[Opening DATASET RECORDS section]

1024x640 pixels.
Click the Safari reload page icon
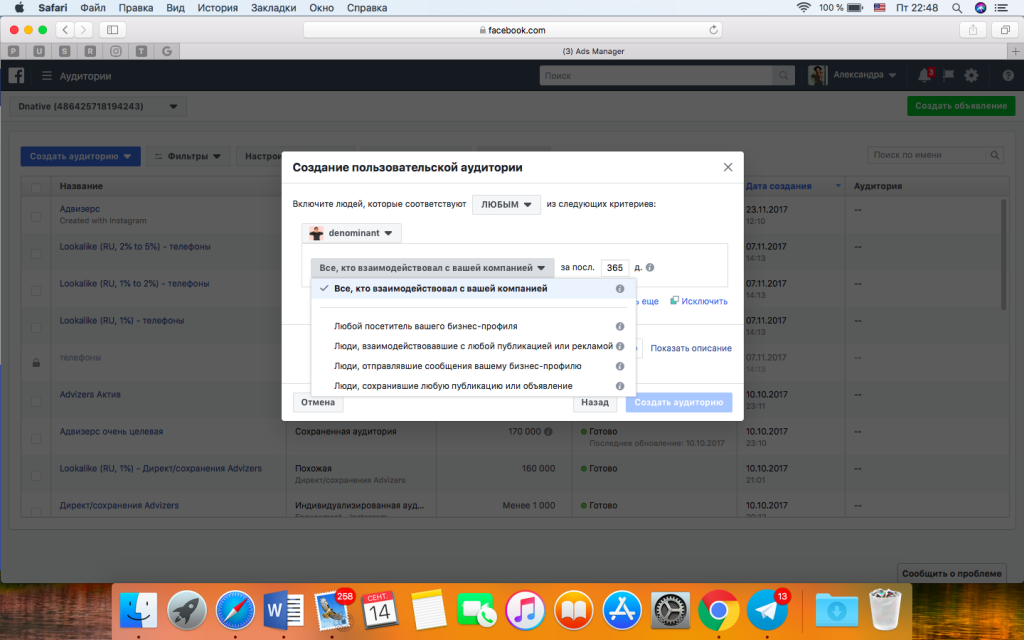pyautogui.click(x=714, y=30)
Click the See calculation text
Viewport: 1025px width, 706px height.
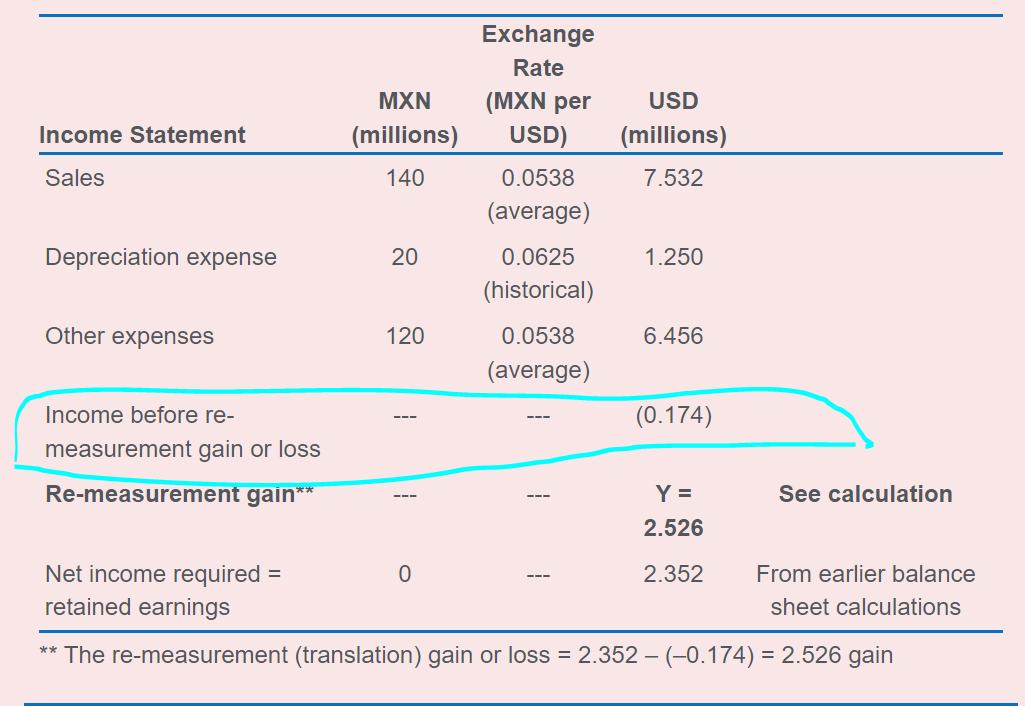point(865,494)
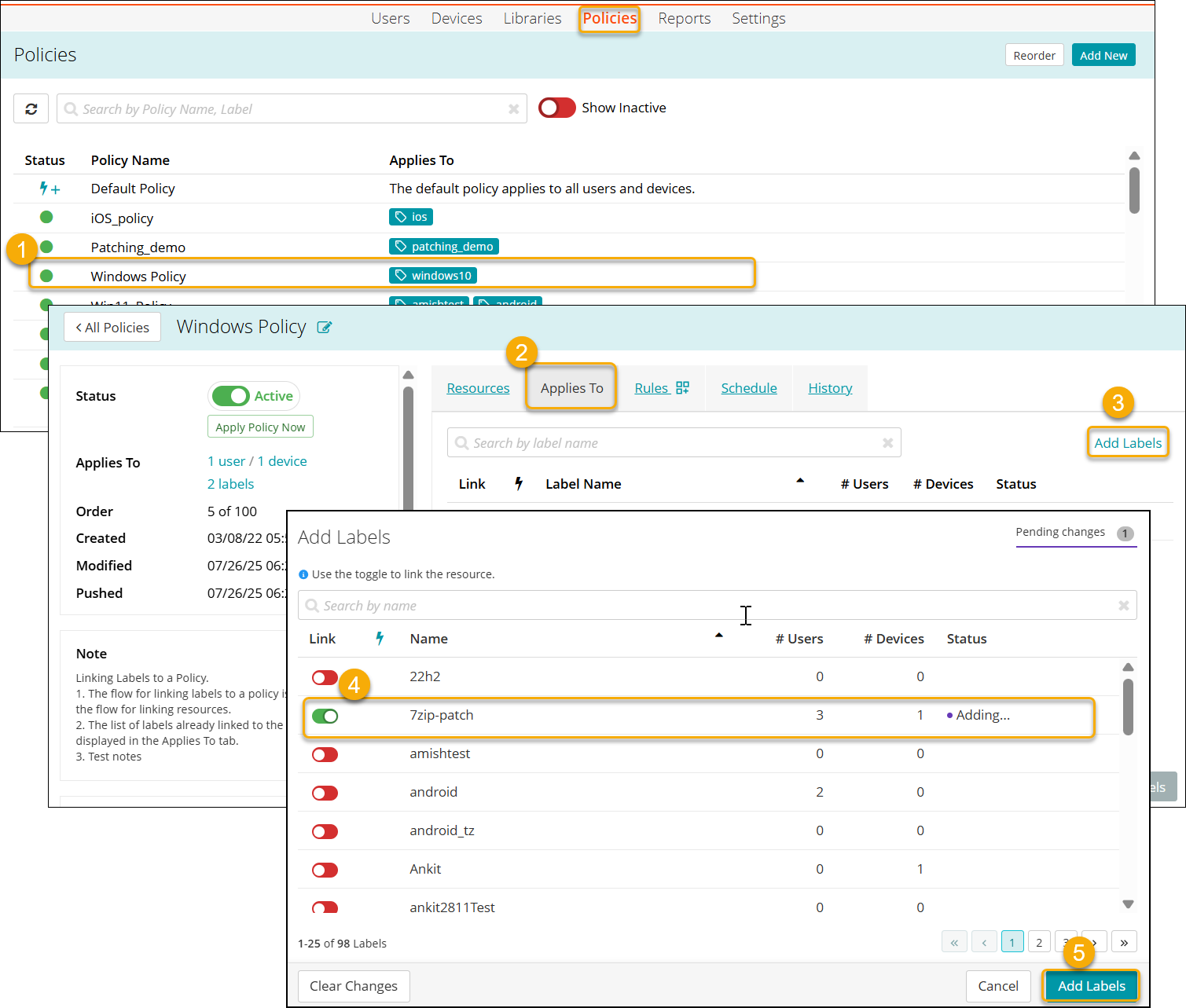The image size is (1186, 1008).
Task: Click the Rules tab grid icon
Action: (x=682, y=388)
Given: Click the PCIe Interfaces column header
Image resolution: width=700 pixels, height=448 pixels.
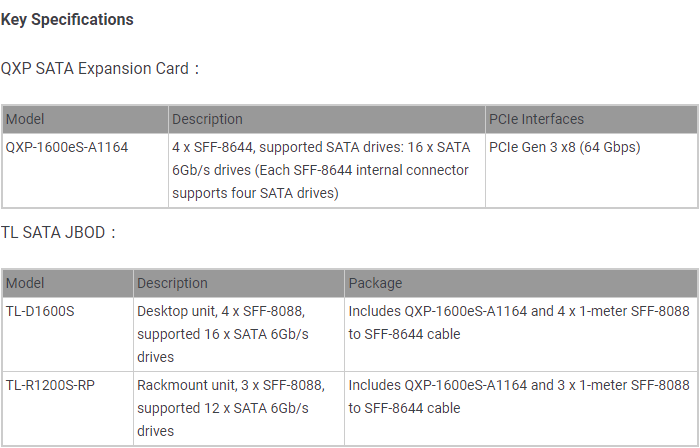Looking at the screenshot, I should click(x=536, y=119).
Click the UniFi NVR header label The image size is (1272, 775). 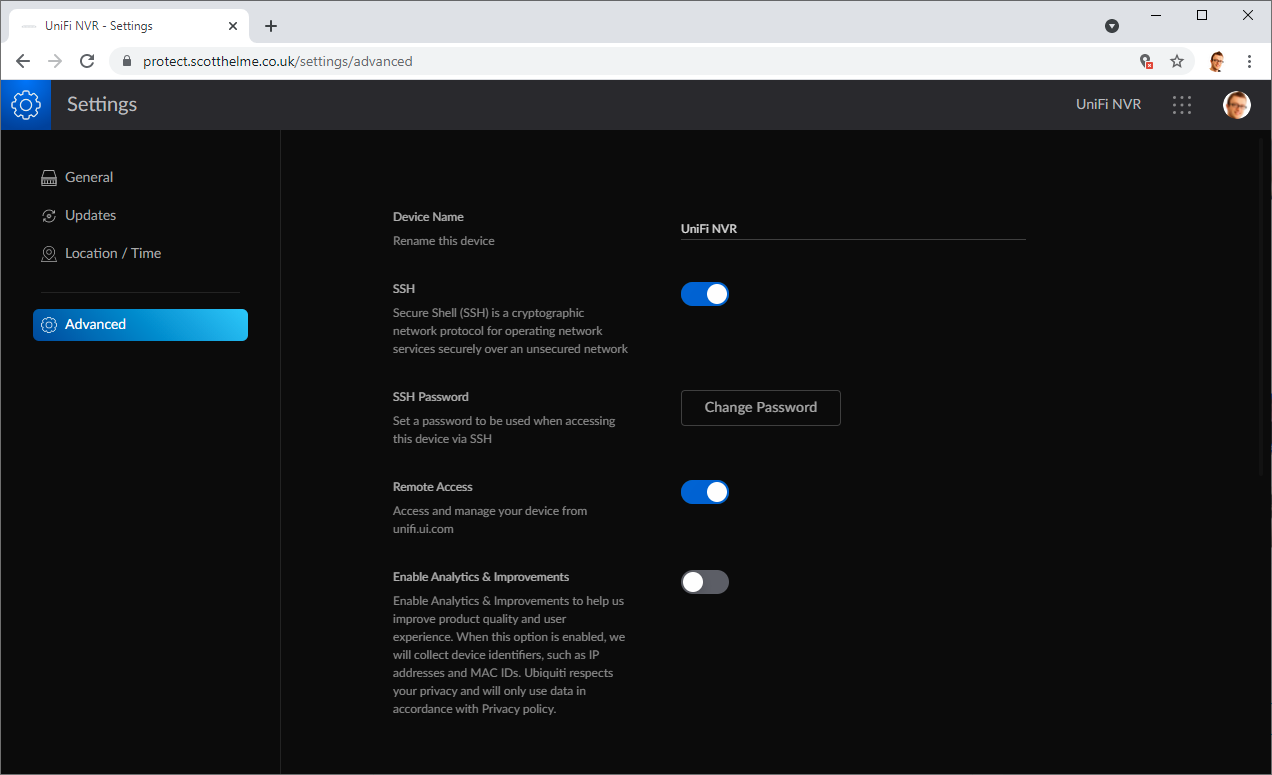coord(1108,105)
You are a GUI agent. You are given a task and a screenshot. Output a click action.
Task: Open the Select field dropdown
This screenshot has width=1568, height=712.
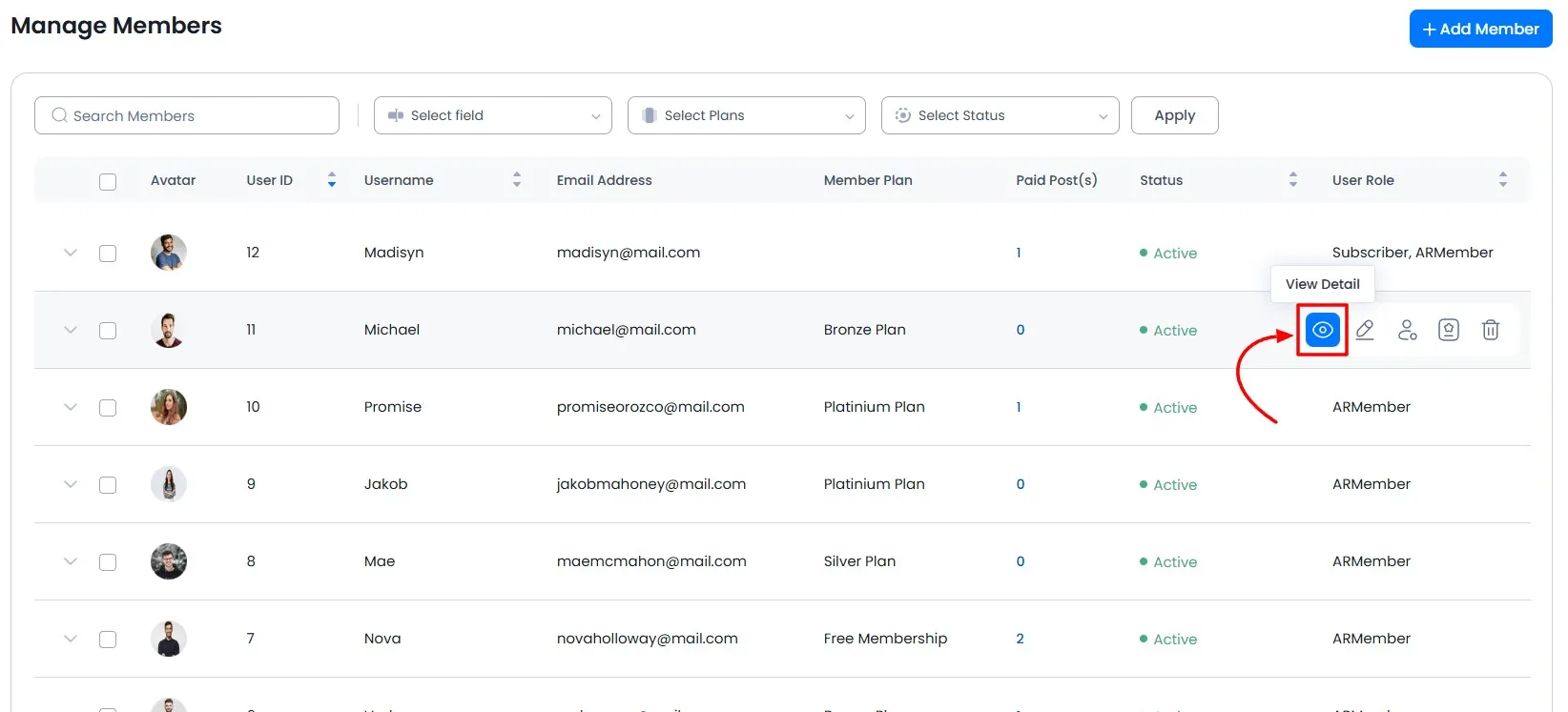[x=493, y=115]
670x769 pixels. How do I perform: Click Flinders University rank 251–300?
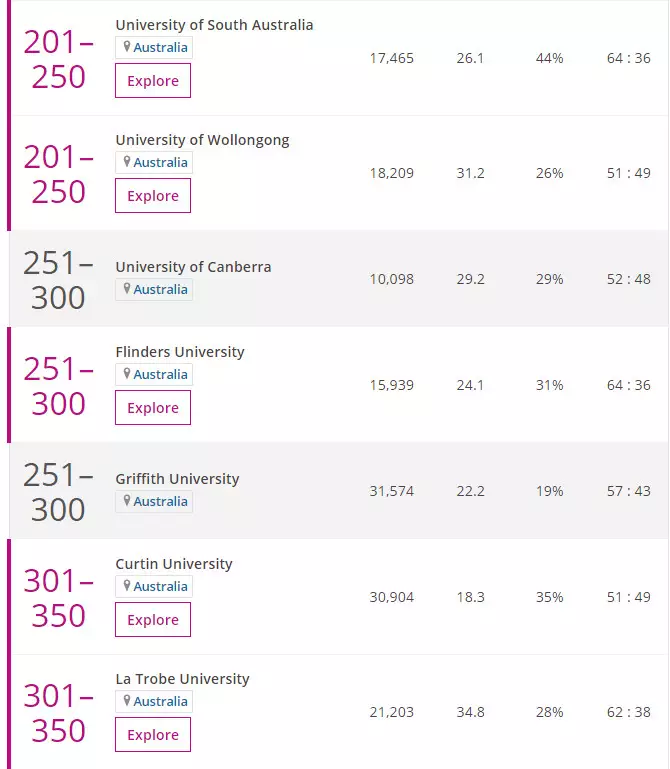[58, 387]
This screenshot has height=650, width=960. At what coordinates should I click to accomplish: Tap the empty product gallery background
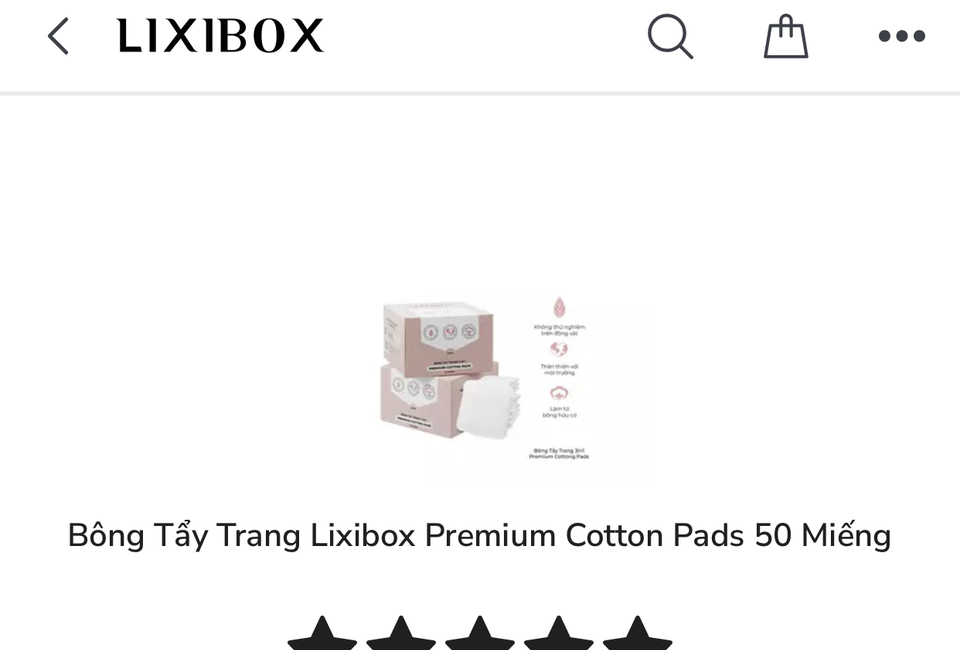[x=184, y=245]
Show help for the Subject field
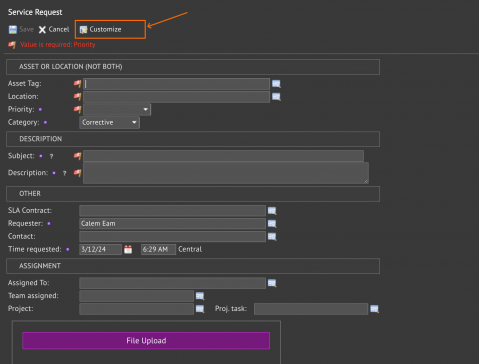The height and width of the screenshot is (364, 479). (x=51, y=156)
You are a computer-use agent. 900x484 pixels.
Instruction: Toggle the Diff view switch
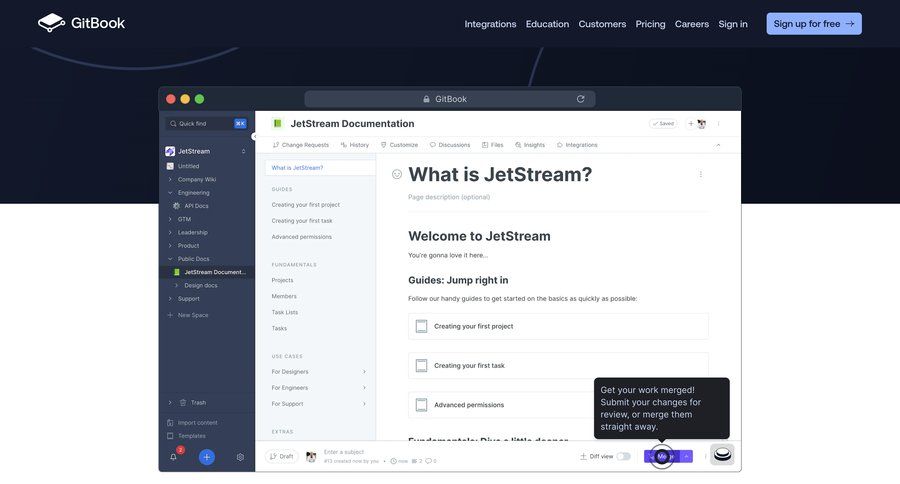click(x=624, y=456)
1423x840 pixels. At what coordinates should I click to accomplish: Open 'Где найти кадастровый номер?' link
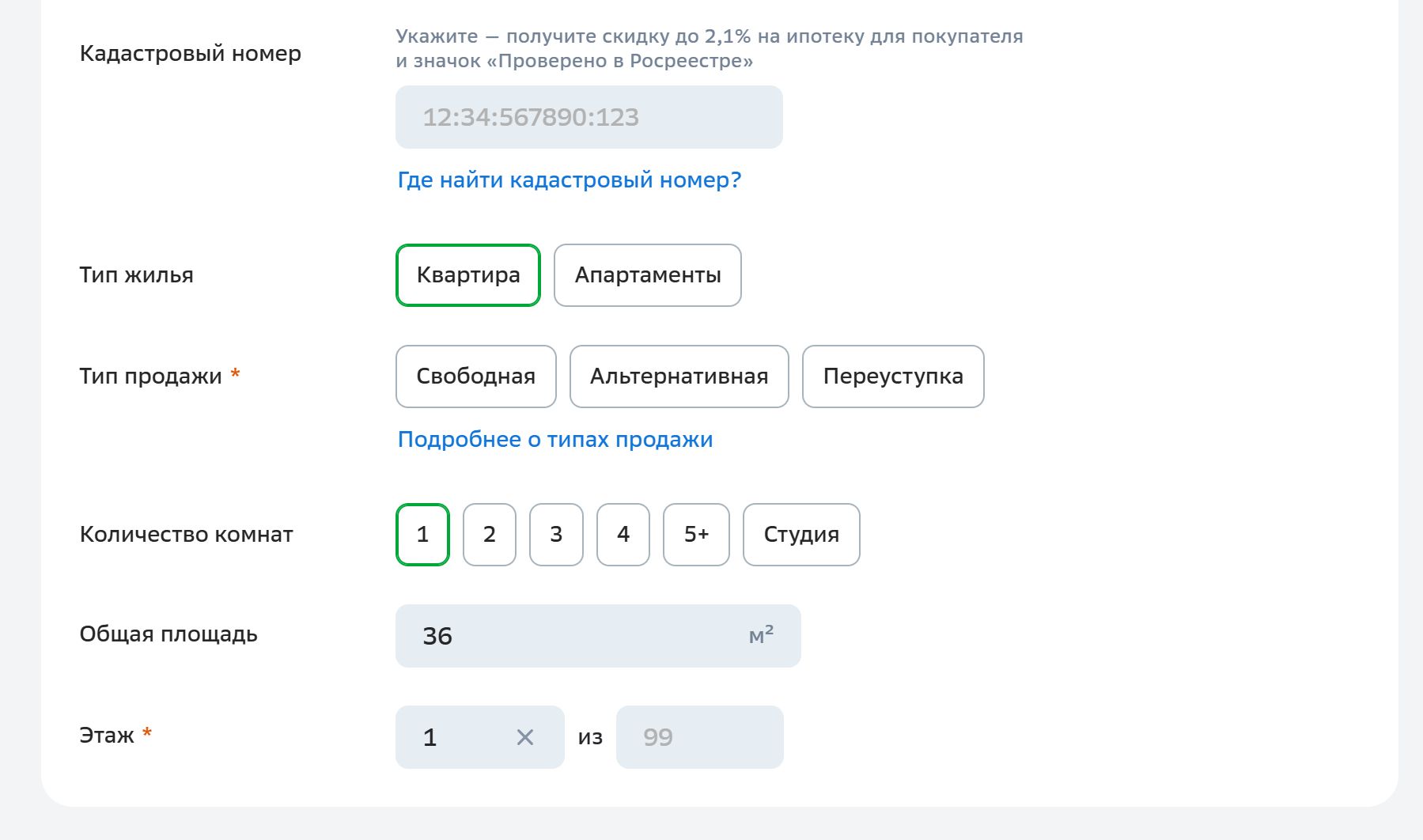(570, 180)
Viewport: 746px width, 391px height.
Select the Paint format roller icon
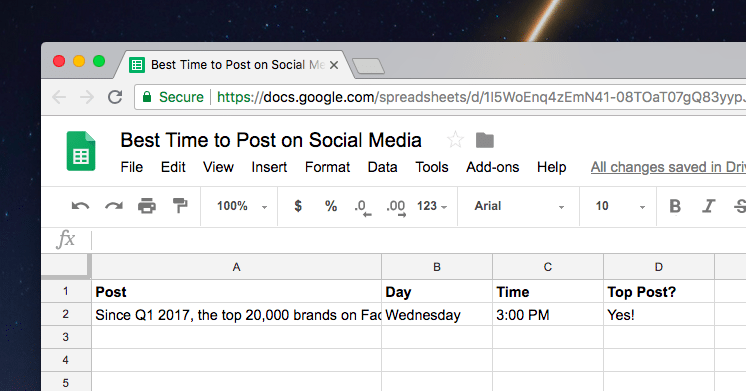(x=180, y=206)
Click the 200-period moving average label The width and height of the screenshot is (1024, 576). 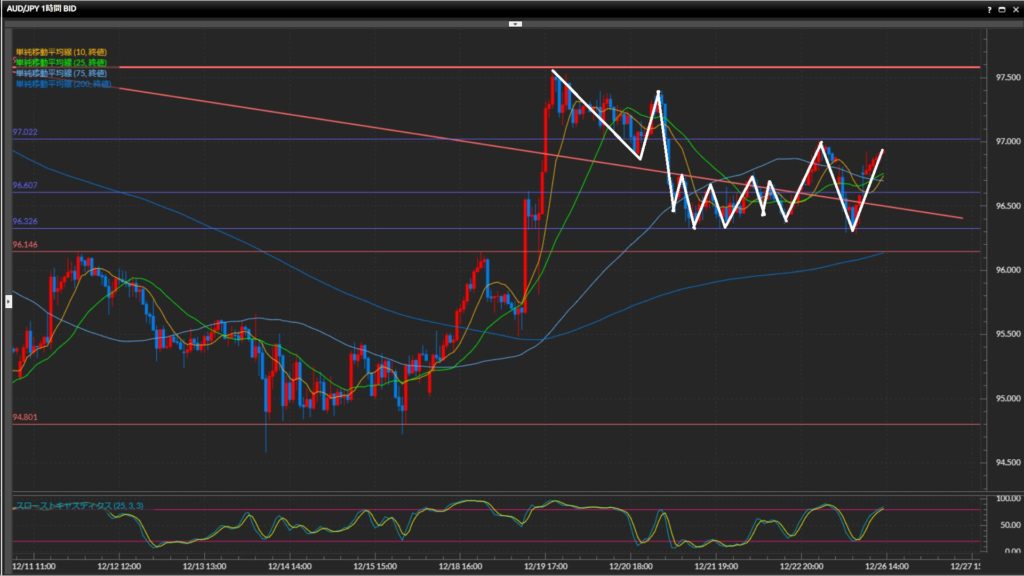coord(62,84)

[Closing DATASET RECORDS section]

EXERCISE PROMPT: From the records above, copy every line that holds the word "agent".

WRITTEN SOLUTION:
You are a GUI agent. You are given a task and a screenshot. Output a click action.
You are a computer-use agent. 900x484 pixels.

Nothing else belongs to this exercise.